Both the prior art beam 20 as shown for instance in FIGS. 8 and 10, and the beam 20′ of the invention in FIGS. 6, 7, 9, and 10, have a bulb 21 or 21′, a web 22 or 22′, and opposing flanges 23 and 25, or 23′ and 25′, as well as a bottom cap 59 extending over the bottom of the flanges 23 and 25, or 23′ and 25′. Such cap 59 is well-known in the prior art.
The prior art two-layered web beam 20 of FIG. 8 is sometimes stitched together at 67, longitudinally of the web 22.
The panels 70, when supported on the flanges 23 and 25 of the prior art double-layered web beam 20 as seen on the left in FIG. 10, exert a vertical downward load, as shown by vectors 26 and 27 in FIG. 3. The panels 70, when supported on the flanges 23′ and 25′ of the single-layered web beam 20′ for a panel suspended ceiling, as seen on the right in FIG. 10, also exert a vertical downward load, as shown by vectors 26 and 27 in FIG. 5.
As discussed above, the prior art double-layered web beam 20 is symmetrical, and balanced, and, as shown in FIG. 3, the total load 30 on the beam, which is the sum of the loads 26 and 27 exerted on each flange, passes through the plane of the web 22, with a minimum of bending and twisting on the beam 20.
The beam 20′ of the invention likewise is balanced, as explained above, and shown in the drawings, since the seam 40 along the web 22′ acts to cantilever both flanges 23′ and 25′ from the web 22′, so that the total load, as shown by vector 32 in FIG. 5, passes through the plane of the web 22′. Since the load is balanced in the beam 20′ of the invention adapted for a panel suspended ceiling, there is a minimum of twisting and bending on the beam 20′ from the downward loads of the panels 70.
There is a savings in metal with the balanced single-layered web beam of the invention for a panel suspended ceiling over a comparable sized prior art balanced double-layered web beam 20 as seen in FIGS. 8 and 10.

Claims

1. In a beam, for supporting panels in a suspended ceiling, wherein the beam is formed from a strip of metal folded longitudinally into a cross section, having

a) a bulb at the top

b) a vertical single-layered web extending downward from the bulb,

c) a first flange cantilevered horizontally from the bottom of the web in a first direction, and

d) a second flange cantilevered horizontally from the first flange in a second direction opposite to the first direction, and

e) a bottom cap extending over the bottom of the flanges;

the improvement comprising

a seam formed along the web that binds the second flange to the first flange whereby both the first and second flanges are cantilevered from the web, so that the loading on the beam from the panels supported by the beam in a suspended ceiling is balanced and in the plane of the web.

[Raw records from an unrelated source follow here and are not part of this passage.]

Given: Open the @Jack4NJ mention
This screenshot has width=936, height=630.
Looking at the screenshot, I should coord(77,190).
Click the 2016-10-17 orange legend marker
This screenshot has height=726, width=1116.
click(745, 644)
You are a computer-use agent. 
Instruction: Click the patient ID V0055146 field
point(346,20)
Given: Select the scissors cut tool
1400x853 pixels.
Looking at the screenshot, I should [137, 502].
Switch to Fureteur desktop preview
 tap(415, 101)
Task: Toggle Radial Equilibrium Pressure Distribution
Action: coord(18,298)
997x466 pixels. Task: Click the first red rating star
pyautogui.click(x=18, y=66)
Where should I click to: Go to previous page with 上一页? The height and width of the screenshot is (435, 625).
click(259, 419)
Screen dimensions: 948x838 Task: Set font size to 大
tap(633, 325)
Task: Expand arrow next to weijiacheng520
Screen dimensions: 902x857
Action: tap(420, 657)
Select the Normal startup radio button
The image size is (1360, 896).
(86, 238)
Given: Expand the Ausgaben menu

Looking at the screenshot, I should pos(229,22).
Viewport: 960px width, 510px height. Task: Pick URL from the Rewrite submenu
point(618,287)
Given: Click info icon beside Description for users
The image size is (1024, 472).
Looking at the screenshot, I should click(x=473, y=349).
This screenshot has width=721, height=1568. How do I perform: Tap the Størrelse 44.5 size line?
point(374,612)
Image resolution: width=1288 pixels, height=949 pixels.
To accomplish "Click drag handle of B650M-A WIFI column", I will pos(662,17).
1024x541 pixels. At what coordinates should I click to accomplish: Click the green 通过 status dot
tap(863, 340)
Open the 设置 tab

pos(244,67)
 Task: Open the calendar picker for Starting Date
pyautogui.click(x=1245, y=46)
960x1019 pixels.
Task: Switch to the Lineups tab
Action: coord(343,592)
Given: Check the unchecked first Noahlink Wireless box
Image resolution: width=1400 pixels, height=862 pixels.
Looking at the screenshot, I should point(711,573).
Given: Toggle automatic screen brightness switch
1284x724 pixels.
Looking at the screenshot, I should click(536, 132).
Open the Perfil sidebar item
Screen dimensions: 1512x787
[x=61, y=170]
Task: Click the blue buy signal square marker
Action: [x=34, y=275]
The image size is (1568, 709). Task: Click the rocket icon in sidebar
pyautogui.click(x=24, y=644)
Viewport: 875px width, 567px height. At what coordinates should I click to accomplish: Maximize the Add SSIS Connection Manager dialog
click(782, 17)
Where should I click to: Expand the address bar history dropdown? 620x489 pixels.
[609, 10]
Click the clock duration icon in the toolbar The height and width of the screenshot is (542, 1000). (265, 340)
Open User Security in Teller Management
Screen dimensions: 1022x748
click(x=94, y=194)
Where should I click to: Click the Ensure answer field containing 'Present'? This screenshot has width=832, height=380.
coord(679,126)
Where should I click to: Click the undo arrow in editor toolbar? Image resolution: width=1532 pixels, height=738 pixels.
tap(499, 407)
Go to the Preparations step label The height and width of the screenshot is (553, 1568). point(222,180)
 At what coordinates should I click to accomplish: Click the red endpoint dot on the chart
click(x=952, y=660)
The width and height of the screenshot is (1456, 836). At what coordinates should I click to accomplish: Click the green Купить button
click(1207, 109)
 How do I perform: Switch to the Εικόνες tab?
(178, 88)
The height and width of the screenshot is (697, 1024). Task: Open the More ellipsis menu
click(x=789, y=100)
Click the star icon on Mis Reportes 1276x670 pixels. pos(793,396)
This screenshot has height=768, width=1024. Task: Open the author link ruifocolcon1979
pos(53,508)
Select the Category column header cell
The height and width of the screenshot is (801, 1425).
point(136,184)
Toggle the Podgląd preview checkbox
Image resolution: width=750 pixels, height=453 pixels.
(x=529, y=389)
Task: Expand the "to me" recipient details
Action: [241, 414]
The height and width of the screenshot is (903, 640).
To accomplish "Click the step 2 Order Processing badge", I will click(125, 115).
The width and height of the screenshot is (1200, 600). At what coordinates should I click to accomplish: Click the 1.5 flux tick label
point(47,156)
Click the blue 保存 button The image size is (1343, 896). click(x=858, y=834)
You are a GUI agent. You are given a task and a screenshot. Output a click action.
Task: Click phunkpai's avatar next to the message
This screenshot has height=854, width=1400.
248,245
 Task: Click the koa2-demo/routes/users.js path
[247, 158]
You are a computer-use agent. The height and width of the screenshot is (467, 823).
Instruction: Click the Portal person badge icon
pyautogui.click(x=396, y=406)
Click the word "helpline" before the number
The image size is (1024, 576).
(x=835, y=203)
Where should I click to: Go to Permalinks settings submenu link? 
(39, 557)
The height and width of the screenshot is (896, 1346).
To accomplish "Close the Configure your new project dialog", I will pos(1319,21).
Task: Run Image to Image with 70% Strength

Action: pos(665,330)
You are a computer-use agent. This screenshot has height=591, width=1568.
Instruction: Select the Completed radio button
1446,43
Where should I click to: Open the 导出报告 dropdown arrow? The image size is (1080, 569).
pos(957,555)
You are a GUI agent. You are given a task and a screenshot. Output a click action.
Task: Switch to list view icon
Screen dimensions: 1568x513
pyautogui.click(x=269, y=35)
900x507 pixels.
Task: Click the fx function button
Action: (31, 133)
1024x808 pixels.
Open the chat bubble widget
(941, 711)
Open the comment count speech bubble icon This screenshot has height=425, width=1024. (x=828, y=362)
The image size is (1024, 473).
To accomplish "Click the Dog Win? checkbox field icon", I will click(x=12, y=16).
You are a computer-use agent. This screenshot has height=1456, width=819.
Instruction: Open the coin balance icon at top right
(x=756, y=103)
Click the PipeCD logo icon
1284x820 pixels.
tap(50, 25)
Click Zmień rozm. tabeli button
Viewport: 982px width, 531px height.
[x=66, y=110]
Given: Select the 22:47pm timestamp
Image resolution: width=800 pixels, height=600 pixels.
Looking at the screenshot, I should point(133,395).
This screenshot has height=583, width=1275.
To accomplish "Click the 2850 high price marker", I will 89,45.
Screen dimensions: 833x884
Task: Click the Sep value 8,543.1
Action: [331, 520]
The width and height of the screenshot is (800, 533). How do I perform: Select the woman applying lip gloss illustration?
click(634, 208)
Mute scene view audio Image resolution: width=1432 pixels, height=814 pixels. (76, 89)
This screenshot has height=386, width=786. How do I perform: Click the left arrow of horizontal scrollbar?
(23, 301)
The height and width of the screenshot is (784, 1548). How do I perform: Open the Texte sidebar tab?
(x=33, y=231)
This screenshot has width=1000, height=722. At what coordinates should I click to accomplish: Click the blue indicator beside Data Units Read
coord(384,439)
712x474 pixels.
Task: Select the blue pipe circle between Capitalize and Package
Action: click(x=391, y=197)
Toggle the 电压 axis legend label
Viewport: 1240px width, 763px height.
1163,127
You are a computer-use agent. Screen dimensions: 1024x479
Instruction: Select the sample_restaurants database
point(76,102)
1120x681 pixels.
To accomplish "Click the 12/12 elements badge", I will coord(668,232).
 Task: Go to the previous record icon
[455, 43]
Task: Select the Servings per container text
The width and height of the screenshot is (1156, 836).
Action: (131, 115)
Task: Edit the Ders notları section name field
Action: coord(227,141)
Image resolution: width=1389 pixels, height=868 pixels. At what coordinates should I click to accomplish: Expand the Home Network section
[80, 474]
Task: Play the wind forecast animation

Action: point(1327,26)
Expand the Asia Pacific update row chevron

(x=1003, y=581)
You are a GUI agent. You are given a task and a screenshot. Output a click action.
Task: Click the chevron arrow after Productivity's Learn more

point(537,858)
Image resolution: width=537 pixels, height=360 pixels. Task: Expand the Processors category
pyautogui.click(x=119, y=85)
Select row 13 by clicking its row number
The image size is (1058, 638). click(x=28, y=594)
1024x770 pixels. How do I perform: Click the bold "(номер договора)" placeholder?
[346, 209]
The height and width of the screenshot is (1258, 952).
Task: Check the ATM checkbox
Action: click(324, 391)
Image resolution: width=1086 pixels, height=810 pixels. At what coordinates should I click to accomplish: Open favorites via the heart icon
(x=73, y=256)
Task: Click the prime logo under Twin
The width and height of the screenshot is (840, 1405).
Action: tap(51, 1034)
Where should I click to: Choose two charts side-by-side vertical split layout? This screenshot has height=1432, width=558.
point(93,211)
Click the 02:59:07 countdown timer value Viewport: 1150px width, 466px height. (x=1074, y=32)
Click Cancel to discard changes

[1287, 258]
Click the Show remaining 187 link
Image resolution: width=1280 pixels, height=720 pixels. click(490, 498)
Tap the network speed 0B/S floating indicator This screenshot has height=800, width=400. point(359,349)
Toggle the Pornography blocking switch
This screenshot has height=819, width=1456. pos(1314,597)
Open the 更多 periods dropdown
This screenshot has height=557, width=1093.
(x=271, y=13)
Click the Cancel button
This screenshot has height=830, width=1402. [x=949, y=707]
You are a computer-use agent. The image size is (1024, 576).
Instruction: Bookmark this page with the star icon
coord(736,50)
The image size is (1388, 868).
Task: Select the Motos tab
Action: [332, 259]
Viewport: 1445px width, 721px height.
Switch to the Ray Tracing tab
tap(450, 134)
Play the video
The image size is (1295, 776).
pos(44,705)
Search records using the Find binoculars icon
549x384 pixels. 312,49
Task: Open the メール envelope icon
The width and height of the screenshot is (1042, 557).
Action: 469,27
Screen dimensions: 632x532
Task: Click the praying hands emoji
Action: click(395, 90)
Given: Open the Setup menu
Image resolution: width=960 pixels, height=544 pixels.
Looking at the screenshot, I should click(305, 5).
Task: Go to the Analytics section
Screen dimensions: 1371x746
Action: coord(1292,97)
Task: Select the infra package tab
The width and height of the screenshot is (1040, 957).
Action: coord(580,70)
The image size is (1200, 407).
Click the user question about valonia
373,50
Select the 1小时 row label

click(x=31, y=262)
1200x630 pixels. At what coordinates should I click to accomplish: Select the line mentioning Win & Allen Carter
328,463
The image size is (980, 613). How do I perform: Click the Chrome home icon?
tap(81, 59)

2. The beam of claim 1 wherein the seam is formed by stitching.

3. The method of making the beams of claim 1 comprising continuously folding the strip longitudinally to form the beam cross section, and then continuously binding the first and second flanges together along the web, and then continuously securing the bottom cap to the flanges.

4. The method of claim 3 wherein the flanges are bound by continuously stitching the flanges.